### Stated task A:
Copy the part of the steel article header that opens with the words containing "by Ying Han" and closes with "Processing of Steels)".
### Stated task B:
Give the lines of the saved data entries as a JSON list of strings, one string per line, with blank lines left out. Leave the pictures out of your answer.

### Excerpt to read:
Tensile Properties and Microstructural Evolution of an Al-Bearing Ferritic Stainless Steel at Elevated Temperatures

by Ying Han 1,*, Jiaqi Sun 1, Yu Sun 2, Jiapeng Sun 3 and Xu Ran 1,*
1
Key Laboratory of Advanced Structural Materials, Ministry of Education, Changchun University of Technology, Changchun 130012, China
2
National Key Laboratory for Precision Hot Processing of Metals, Harbin Institute of Technology, Harbin 150001, China
3
College of Mechanics and Materials, Hohai University, Nanjing 211100, China
*
Authors to whom correspondence should be addressed.
Metals 2020, 10(1), 86; https://doi.org/10.3390/met10010086
Received: 29 November 2019 / Revised: 24 December 2019 / Accepted: 27 December 2019 / Published: 4 January 2020
(This article belongs to the Special Issue Thermomechanical Processing of Steels)

### Saved data entries:
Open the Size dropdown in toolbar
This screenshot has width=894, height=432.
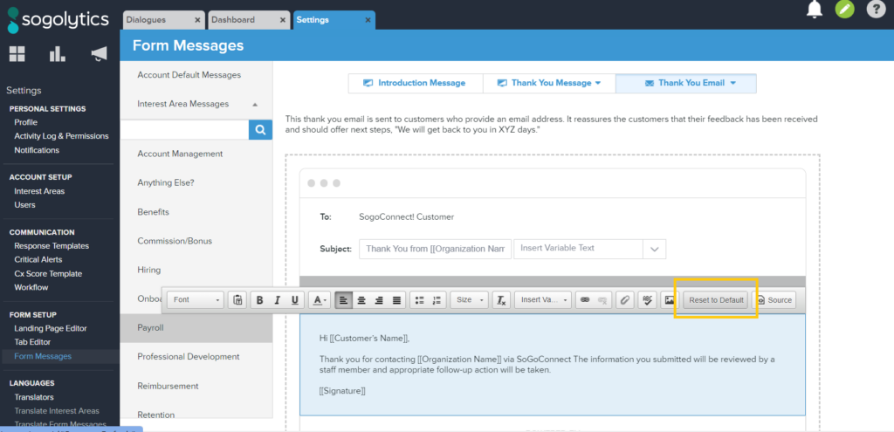[469, 300]
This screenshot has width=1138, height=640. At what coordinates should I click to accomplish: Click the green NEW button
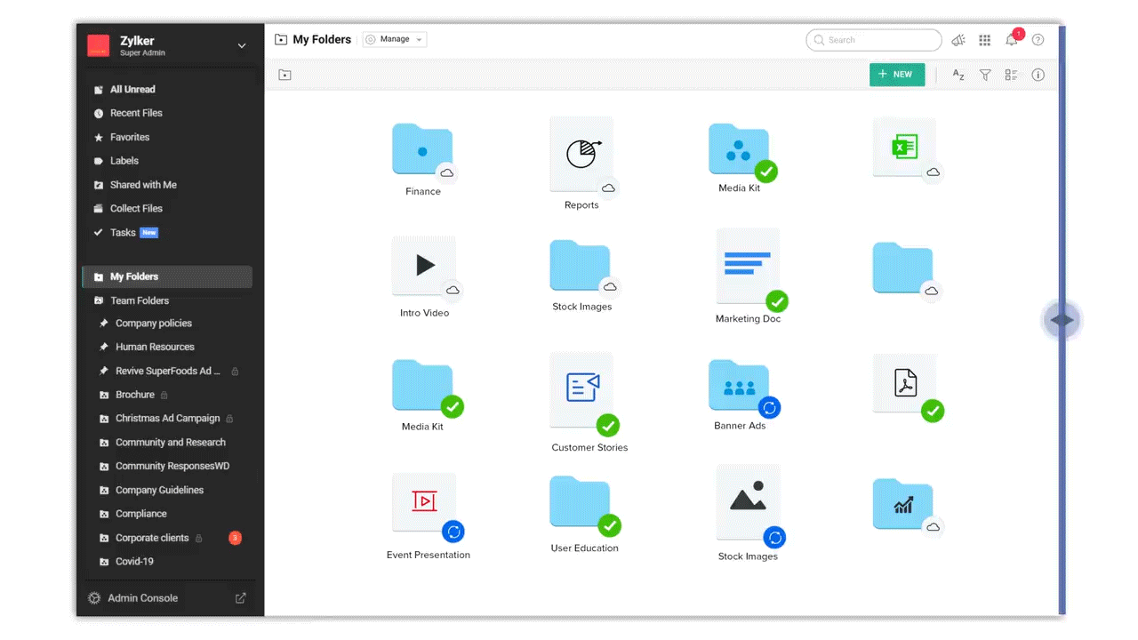click(896, 75)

### Output A:
by Ying Han 1,*, Jiaqi Sun 1, Yu Sun 2, Jiapeng Sun 3 and Xu Ran 1,*
1
Key Laboratory of Advanced Structural Materials, Ministry of Education, Changchun University of Technology, Changchun 130012, China
2
National Key Laboratory for Precision Hot Processing of Metals, Harbin Institute of Technology, Harbin 150001, China
3
College of Mechanics and Materials, Hohai University, Nanjing 211100, China
*
Authors to whom correspondence should be addressed.
Metals 2020, 10(1), 86; https://doi.org/10.3390/met10010086
Received: 29 November 2019 / Revised: 24 December 2019 / Accepted: 27 December 2019 / Published: 4 January 2020
(This article belongs to the Special Issue Thermomechanical Processing of Steels)

### Output B:
[
  "Open the Size dropdown in toolbar",
  "This screenshot has width=894, height=432.",
  "[469, 300]",
  "This screenshot has width=1138, height=640. At what coordinates should I click to accomplish: Click the green NEW button",
  "click(896, 75)"
]